Steven Seegel. Mapping Europe's Borderlands: Russian Cartography in the Age of Empire. Chicago: University of Chicago Press, 2012. XI, 368 S. $55.00 (cloth), ISBN 978-0-226-74425-4.
Reviewed by Denis Shaw
Published on H-HistGeog (March, 2013)
Commissioned by Robert J. Mayhew (University of Bristol)
The title of this book is unfortunate, because it is potentially ambiguous or misleading. Thus one has to ask: what is meant by “Europe’s borderlands”? Surprisingly, these turn out to be not regions bordering the Urals, the Caucasus, or Anatolia, or even Great Britain, Ireland, or Scandinavia, but Poland, Ukraine, and neighboring territories. In view of the book’s temporal scope, it would surely have been less misleading to refer to them not as Europe’s borderlands, but as the western borderlands of the (former) Russian Empire. This relates to a broader ambiguity, which is discussed below. The book’s subtitle is also misleading. Those expecting a general discussion of Russian mapmaking in this period will be disappointed. The book is only partly about imperial Russian mapmaking. It is also about mapmaking, and associated geographically oriented activities, by those opposed to many of the official mapmaking projects of the imperial authorities, notably Poles, Ukrainians, and others living in the empire’s “borderlands.” Furthermore, this is not a book about mapmaking in general, but about the deliberate use, or misuse, of maps for political ends, such as making territorial claims, establishing historical legitimacy, or standardizing and assimilating different regions into the centralized polity. In numerous places the author emphasizes that maps are not objective or “scientific” representations of reality in the way that some seem to imagine, but are rather politically or ideologically weighted. This is perfectly true--all maps have a political dimension--but this is by no means a new or original insight despite what some popularizers like Jerry Brotton seem to think. The point is, however, that this is not a book about cartography in general, but primarily about maps deliberately designed to serve a political purpose.
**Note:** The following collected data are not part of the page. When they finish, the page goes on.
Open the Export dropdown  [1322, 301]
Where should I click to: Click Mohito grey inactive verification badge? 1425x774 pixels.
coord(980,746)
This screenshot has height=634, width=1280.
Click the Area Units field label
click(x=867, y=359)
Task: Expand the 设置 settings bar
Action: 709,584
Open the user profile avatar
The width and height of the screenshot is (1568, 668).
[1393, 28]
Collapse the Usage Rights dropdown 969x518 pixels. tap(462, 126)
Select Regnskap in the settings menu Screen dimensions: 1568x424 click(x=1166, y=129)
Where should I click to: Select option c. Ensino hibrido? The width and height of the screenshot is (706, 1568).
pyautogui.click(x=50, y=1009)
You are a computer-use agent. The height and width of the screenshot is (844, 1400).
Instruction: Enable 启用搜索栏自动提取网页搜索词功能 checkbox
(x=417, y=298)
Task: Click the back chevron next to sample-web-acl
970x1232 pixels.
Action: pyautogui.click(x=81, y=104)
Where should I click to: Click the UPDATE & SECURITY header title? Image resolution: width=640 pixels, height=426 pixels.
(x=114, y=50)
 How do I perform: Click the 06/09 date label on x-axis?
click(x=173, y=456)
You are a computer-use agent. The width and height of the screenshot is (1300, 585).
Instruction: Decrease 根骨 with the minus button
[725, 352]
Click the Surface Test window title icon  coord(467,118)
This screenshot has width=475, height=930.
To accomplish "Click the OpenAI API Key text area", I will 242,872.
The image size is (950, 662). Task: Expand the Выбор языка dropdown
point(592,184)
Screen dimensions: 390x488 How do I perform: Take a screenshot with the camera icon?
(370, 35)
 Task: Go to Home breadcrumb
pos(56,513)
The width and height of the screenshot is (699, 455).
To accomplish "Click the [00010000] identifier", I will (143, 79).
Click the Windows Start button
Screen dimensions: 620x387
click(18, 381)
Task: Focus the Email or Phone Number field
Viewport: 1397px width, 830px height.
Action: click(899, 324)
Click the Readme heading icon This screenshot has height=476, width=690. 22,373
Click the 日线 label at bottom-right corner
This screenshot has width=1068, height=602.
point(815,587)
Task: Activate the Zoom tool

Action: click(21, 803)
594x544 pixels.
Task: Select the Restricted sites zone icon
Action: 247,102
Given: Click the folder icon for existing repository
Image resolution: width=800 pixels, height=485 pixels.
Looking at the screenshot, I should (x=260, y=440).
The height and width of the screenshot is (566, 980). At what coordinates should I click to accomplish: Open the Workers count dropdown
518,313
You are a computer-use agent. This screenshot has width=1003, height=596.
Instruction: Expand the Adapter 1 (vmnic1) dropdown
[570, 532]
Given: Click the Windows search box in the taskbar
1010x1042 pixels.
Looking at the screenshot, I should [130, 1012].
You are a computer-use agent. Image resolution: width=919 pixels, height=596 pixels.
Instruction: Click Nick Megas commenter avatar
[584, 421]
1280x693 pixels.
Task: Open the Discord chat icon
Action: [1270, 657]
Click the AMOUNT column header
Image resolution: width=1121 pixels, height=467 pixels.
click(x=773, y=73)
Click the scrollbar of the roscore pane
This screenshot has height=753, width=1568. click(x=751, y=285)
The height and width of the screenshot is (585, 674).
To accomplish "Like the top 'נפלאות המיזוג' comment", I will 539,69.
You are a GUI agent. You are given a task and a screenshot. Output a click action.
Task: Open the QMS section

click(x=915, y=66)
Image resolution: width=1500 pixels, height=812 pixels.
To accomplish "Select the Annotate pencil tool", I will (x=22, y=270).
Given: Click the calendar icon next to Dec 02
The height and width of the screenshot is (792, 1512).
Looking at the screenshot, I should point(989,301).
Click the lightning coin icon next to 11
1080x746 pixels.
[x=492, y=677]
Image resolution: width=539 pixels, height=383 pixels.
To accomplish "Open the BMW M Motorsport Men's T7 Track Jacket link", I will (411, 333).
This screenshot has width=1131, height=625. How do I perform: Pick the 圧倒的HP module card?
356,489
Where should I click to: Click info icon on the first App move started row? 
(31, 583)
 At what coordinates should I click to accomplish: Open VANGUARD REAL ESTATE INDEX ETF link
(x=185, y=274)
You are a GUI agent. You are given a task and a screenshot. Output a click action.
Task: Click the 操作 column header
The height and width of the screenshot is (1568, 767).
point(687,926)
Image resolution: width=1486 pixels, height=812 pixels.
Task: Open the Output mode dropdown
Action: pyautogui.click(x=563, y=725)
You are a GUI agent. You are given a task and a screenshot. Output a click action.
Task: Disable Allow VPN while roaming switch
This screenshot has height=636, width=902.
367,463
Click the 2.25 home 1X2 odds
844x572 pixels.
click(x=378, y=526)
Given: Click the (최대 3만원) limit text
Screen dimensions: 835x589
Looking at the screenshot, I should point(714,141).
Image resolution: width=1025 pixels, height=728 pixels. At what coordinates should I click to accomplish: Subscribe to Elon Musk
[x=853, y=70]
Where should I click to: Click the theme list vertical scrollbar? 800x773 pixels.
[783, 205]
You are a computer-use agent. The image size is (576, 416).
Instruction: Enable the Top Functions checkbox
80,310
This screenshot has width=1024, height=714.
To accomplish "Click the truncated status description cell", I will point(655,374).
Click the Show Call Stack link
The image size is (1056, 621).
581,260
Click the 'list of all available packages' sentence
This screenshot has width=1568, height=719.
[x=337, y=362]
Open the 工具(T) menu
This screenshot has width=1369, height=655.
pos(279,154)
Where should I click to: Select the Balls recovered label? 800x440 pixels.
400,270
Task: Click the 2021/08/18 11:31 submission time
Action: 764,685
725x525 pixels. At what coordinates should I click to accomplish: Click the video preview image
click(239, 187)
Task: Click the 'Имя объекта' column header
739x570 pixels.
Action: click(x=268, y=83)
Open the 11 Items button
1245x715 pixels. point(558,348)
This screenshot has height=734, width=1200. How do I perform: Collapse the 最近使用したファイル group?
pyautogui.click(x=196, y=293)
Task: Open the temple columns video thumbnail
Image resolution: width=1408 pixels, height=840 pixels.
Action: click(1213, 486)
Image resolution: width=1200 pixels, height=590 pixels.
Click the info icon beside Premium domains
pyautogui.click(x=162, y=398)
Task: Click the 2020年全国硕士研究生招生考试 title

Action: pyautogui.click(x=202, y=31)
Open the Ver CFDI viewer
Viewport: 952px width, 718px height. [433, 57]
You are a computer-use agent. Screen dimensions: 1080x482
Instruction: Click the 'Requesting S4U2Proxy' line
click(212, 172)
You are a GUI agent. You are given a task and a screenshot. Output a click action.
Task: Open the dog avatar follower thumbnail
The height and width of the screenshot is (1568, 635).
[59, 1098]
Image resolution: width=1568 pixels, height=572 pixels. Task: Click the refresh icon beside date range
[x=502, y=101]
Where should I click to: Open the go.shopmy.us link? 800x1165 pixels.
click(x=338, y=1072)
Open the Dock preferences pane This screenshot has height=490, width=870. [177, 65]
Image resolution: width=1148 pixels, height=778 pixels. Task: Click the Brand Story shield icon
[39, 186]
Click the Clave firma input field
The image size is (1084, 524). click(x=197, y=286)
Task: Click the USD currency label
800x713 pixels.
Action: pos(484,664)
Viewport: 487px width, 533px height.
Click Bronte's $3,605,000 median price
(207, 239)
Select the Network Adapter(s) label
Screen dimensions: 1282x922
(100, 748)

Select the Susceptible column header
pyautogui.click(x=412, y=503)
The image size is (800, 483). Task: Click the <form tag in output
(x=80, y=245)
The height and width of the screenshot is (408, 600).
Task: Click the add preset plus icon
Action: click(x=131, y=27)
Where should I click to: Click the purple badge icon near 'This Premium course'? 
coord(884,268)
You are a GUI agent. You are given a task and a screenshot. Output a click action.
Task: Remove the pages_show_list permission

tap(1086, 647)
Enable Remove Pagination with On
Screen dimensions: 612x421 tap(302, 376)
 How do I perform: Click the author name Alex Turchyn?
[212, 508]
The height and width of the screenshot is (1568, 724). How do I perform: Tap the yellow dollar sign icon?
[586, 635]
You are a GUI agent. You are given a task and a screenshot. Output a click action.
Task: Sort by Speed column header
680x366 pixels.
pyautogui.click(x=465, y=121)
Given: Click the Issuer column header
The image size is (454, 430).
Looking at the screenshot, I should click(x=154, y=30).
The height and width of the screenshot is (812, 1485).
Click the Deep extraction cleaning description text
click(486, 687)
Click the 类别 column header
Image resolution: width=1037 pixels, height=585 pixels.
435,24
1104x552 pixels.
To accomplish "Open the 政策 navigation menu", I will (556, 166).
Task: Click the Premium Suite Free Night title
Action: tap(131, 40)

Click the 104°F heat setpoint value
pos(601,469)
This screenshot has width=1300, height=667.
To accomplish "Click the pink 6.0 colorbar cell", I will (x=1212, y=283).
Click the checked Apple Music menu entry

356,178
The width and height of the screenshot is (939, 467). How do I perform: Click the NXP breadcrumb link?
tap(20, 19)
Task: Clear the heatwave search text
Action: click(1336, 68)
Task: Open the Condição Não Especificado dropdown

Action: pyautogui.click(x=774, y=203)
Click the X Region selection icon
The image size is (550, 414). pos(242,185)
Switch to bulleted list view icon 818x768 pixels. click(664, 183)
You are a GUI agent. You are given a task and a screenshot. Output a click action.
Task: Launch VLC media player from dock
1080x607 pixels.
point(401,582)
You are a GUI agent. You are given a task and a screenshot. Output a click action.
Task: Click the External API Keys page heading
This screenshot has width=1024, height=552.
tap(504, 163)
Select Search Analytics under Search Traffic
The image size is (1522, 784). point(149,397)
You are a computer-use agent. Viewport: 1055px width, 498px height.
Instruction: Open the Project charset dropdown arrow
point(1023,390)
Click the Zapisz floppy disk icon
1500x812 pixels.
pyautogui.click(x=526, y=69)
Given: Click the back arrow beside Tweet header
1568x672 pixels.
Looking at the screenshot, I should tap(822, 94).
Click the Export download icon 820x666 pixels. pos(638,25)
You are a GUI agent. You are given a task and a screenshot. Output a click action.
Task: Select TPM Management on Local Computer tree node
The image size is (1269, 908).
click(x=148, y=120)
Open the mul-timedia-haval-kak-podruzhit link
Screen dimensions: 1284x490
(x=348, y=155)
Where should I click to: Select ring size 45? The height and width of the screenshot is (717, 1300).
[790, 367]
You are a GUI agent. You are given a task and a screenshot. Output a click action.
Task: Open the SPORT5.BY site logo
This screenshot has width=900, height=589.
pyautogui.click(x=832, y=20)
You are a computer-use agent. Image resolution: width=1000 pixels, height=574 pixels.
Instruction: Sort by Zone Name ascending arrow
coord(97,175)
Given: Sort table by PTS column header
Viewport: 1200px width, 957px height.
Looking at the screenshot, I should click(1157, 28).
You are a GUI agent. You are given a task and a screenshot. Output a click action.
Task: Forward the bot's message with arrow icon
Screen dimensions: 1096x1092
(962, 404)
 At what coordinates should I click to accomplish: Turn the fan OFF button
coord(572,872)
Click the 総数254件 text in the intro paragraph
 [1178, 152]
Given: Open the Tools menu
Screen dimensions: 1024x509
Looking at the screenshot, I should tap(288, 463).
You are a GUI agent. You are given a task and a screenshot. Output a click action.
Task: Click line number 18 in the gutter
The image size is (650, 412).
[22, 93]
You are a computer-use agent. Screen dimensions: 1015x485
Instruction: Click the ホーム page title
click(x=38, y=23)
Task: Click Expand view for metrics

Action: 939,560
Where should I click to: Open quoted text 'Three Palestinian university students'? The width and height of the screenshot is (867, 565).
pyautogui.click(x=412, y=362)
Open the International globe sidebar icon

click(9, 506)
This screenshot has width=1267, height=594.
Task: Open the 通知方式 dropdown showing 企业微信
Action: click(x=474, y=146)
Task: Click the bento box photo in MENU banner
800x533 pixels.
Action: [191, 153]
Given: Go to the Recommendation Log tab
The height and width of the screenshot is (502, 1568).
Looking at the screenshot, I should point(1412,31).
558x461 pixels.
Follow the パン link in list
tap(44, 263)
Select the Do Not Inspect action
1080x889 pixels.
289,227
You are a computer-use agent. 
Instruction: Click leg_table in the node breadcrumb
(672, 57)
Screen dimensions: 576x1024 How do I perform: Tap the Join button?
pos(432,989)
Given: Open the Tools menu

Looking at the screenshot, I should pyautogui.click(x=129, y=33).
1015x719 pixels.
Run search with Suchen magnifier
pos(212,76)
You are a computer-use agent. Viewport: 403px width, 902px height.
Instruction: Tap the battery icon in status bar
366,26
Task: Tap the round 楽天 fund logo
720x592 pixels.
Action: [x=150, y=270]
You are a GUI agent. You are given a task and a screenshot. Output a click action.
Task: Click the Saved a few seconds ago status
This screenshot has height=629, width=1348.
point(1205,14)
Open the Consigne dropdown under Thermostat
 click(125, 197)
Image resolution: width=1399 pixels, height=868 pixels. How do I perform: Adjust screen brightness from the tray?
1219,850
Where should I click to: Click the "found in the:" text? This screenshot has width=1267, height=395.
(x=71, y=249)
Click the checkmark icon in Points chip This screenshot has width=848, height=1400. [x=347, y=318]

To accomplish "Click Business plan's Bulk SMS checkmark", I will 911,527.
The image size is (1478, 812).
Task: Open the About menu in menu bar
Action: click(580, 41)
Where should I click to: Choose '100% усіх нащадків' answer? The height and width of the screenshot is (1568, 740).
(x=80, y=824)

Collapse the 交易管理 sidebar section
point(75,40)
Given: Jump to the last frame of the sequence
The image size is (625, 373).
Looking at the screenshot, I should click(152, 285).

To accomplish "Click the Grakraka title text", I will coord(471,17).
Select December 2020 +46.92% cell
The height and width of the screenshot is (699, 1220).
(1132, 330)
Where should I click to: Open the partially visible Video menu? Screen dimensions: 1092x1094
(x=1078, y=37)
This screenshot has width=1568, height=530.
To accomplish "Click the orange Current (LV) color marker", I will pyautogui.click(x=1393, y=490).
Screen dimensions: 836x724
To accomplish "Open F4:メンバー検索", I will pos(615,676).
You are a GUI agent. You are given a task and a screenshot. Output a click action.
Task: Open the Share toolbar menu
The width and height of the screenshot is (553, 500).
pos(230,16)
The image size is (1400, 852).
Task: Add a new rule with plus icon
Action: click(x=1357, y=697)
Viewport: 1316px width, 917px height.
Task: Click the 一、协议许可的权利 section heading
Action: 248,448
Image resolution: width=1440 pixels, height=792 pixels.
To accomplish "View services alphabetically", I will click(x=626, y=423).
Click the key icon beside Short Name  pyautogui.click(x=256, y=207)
That said, this work is underpinned by impressive scholarship. The author has evidently examined hundreds of original maps and associated materials in many libraries and archives across Europe and the United States, has consulted numerous scholars, and appears to have command of several languages. The range of sources he was able to encompass is therefore admirable and a real model for others. Such scholarly breadth, of course, is essential when dealing with a region as complex and as multicultural as imperial Russia’s western borderlands. Relatively few scholars would be equipped to pursue such a task.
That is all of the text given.